Парадокс в том, что даже если Путин и не хотел бы уже ничего существенного менять в ситуации, сложившейся в России и вокруг нее, разыгранные ранее партии нельзя взять и внезапно прекратить. К тому же путинскому режиму давно свойственна несколько параноидальная настороженность по отношению к действиям окружающего мира относительно России – а также реальным и возможным последствиям таких действий.

Собственно, вся коллизия начала 2014 года –действия в Крыму и на востоке Украины после свержения президента Януковича в результате восстания в Киеве – с российской стороны была обусловлена именно этим. Поэтому после марта 2018-го, когда Путин закрепит за собой президентский пост на очередные 6 лет, и июня, когда закончится символически важное для России спортивное событие (ради которого, вероятно, Путин проглотил «обиду», нанесенную МОК), ситуация вернется на круги своя.

А это весьма неприятные «круги»: неразрешенные и с трудом разрешимые в нынешней ситуации конфликты в Сирии и Украине, глубокое взаимное недоверие России и Запада, интриги в окружении самого президента России (в 2017-м их символом стало дело экс-министра экономики Улюкаева) и пессимистичная апатия российского общества.
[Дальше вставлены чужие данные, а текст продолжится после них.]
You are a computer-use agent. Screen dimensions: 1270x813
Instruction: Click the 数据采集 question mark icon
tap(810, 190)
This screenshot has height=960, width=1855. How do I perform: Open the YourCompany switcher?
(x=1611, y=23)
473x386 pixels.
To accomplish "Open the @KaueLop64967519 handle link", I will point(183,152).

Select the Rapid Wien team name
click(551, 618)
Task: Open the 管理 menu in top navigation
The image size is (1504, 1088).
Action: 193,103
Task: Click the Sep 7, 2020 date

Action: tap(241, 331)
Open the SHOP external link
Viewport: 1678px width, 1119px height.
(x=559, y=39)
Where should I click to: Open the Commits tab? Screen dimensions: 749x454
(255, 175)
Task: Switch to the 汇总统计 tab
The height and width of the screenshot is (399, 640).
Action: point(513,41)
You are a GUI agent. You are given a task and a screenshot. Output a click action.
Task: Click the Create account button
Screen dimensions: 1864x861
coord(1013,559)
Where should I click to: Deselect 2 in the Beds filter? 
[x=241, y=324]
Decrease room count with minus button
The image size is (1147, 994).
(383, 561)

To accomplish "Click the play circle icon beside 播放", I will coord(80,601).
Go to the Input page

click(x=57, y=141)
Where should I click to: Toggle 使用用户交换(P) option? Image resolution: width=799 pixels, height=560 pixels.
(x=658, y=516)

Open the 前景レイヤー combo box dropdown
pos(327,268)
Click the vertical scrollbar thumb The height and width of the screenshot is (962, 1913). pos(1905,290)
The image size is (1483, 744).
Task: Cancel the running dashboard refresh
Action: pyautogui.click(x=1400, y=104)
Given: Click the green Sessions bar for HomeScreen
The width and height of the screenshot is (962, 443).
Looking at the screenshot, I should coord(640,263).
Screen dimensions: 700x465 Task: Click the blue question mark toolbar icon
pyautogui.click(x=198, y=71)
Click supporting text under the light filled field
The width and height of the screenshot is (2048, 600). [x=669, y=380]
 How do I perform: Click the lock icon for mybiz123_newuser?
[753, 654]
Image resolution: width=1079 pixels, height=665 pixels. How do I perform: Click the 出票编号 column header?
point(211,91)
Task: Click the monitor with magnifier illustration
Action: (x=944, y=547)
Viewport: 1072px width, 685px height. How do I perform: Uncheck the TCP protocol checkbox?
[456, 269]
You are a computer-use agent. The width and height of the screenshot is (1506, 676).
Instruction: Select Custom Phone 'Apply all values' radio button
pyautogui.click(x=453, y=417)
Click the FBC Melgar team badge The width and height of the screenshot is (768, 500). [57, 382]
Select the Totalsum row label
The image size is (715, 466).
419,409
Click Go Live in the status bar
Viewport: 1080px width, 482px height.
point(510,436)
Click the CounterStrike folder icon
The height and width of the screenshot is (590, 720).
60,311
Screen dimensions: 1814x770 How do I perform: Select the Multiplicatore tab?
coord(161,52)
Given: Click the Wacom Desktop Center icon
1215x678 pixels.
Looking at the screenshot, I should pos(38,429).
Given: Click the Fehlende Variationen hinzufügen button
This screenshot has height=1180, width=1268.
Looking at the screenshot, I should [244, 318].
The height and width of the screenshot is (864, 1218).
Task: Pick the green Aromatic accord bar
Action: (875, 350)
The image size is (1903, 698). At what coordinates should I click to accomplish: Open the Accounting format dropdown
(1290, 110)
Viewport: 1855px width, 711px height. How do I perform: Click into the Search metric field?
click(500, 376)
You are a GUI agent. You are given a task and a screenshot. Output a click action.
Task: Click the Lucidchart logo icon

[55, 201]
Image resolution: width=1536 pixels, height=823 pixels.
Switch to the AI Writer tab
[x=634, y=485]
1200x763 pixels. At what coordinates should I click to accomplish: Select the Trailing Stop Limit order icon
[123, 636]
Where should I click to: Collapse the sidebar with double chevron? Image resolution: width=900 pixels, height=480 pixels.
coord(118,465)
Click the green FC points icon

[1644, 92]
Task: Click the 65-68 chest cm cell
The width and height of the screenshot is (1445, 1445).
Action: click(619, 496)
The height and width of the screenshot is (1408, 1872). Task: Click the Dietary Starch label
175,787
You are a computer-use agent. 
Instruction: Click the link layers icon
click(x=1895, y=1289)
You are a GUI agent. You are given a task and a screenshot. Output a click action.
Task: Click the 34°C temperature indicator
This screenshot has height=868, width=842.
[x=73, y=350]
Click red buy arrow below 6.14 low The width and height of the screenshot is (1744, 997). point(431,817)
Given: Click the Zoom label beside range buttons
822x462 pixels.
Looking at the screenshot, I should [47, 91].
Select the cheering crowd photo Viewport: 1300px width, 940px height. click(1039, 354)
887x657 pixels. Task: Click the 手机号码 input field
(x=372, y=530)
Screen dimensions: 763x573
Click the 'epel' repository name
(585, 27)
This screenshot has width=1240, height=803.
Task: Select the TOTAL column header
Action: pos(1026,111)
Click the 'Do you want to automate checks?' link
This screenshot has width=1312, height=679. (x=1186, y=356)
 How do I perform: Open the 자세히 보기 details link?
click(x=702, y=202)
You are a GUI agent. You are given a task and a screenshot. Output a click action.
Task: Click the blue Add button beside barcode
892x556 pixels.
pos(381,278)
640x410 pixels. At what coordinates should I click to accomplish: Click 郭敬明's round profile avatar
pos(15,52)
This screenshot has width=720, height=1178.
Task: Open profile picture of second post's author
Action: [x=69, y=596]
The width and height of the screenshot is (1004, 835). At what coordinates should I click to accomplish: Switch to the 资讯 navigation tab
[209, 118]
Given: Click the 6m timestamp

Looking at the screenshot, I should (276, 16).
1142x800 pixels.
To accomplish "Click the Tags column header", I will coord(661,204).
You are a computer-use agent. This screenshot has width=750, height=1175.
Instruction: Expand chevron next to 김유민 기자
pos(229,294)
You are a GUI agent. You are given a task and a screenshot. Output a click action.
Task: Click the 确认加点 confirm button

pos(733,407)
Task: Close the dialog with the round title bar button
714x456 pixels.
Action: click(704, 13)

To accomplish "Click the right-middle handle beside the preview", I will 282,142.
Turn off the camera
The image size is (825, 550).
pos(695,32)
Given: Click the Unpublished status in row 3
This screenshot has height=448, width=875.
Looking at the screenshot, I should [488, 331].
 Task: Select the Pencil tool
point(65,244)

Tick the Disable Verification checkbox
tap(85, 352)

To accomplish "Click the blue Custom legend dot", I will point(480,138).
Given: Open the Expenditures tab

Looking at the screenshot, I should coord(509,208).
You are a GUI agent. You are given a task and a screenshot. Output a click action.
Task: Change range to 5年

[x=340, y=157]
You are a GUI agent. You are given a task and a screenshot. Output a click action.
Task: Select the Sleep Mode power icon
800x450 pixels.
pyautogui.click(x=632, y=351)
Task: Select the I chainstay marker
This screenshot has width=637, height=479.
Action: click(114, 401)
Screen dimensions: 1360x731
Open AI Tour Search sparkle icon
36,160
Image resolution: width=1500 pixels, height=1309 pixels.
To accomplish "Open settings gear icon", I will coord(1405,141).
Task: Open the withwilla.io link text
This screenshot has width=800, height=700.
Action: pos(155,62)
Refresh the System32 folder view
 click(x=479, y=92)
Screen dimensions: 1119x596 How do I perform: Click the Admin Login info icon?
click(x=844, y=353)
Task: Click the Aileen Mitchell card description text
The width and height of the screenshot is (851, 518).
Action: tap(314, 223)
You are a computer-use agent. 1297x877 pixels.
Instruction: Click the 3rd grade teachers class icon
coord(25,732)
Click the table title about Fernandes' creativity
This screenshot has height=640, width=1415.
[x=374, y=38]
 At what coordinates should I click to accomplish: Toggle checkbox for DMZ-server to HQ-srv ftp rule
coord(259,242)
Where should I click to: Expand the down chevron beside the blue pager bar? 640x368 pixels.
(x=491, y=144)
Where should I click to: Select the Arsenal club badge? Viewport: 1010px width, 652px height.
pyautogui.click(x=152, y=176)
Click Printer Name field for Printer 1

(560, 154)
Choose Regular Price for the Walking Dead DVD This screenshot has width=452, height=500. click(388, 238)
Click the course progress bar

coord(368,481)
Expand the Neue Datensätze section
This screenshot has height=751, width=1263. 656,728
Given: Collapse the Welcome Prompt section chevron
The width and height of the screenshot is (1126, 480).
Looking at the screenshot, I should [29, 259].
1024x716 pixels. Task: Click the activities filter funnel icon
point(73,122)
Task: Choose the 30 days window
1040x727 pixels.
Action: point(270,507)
Как отмечает в недавнем интервью изданию www.republic.ru российский историк, один из ведущих специалистов по революции 1917 года Борис Колоницкий, «отсутствие оптимизма – вот что объединяет людей разных взглядов и позиций». В этой ситуации режим, не уверенный в однозначности и долговременности поддержки внутри страны, пользующийся не лучшей репутацией у наиболее значительных своих заграничных партнеров, вовлеченный в несколько серьезных международных кризисов и опирающийся на нестабильную экономику, может вновь прибегнуть к резким шагам вне границ России.

За годы конфронтации, спровоцированной преимущественно им самим, Кремль во многом сам поверил в горькую сказку о несчастном медведе, которого злые охотники хотят посадить на цепь, а затем содрать с него шкуру – сказку, которую на полном серьезе рассказал своим слушателям президент Путин на одной из пресс-конференций в 2015 году. Увы, у кремлевского «Деда Мороза», запустившего механизм «русской зимы», четыре года спустя остаются немалые шансы вновь изменить политическую погоду в Европе и мире.